Tonight I'm just about overflowing with joy and blessings, not because of any one event or happiness, but because of God's grace measured out to me all day today. I had an extremely long work day today with a myriad of events and conversations (several really meaningful ones) followed by my discipleship class tonight where I was blessed beyond measure by God's goodness to me through the women in my class. So I can't pinpoint it to one THING that is making my cup overflow, but I think I can pinpoint it to one idea.

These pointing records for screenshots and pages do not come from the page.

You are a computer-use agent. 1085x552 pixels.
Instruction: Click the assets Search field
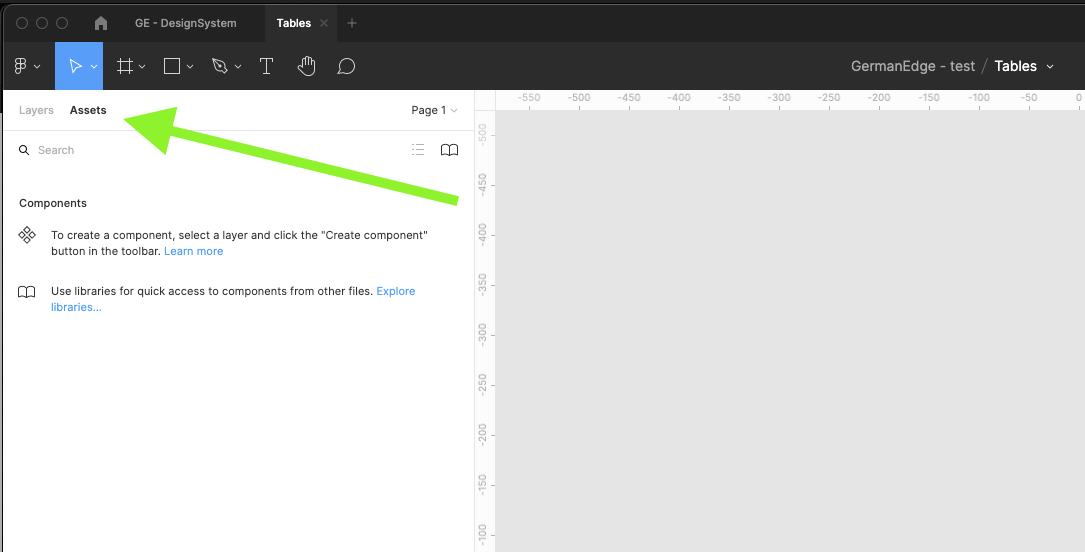(200, 150)
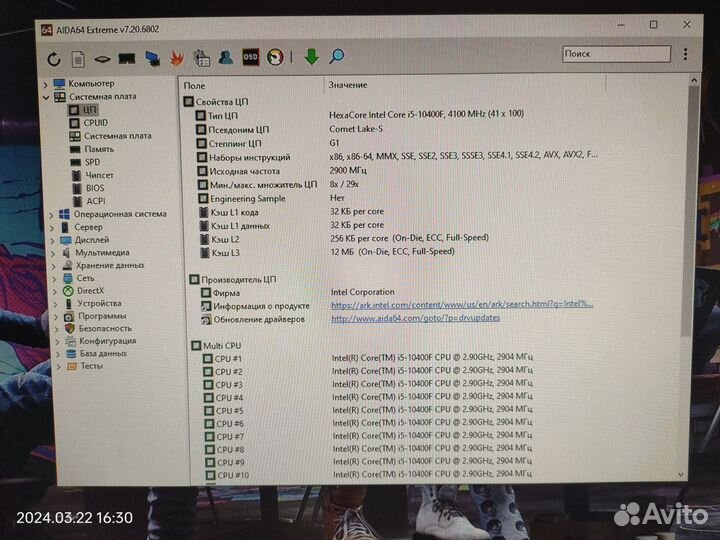Select CPUID in the sidebar tree
720x540 pixels.
96,123
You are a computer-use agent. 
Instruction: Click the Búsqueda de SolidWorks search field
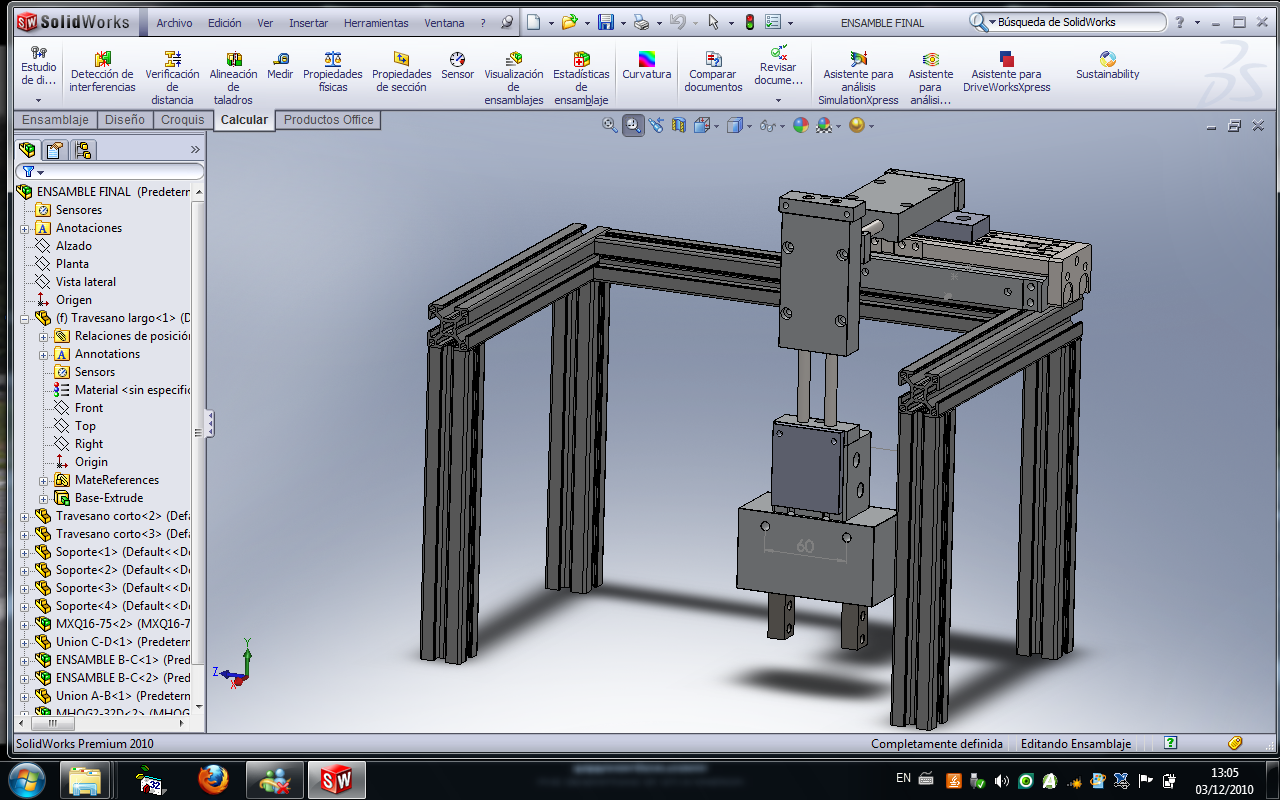point(1075,22)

This morning I "randomly" picked up a new book to sort of thumb through and see what it was about. This is the sort of thing people do in bookstores when they consider making a purchase, but I had been given this book by a kind soul and I set it on my "to read NOW" stack because of the author and title. The book is Whiter than Snow: Meditations on Sin and Mercy by Paul Tripp. I read the intro, the "story" about David and Bathsheba (which I had recently read in my Bible, as well as considered when reading through another good book) and then the Psalm that David wrote after he was convicted of that sin. Then I skimmered through and read chapter 3 "Something in my hands I bring" which is like a streams of conscience-type poem about bringing words to the Lord. Hm. Very original thought.
So I think I have been chewing on this idea of my sin and God's mercy ALL DAY. Sometimes I've been more aware of it and sometimes it's been more seeping in my sub-conscience. But now I come to the end of this long day and I am nearly in tears for all the mercies that have been new to me -- nearly each hour this day. I am so grateful for the opportunity to SEE the mercies. I stumble around so blindly trying to make things happen by my own effort so often that I miss them.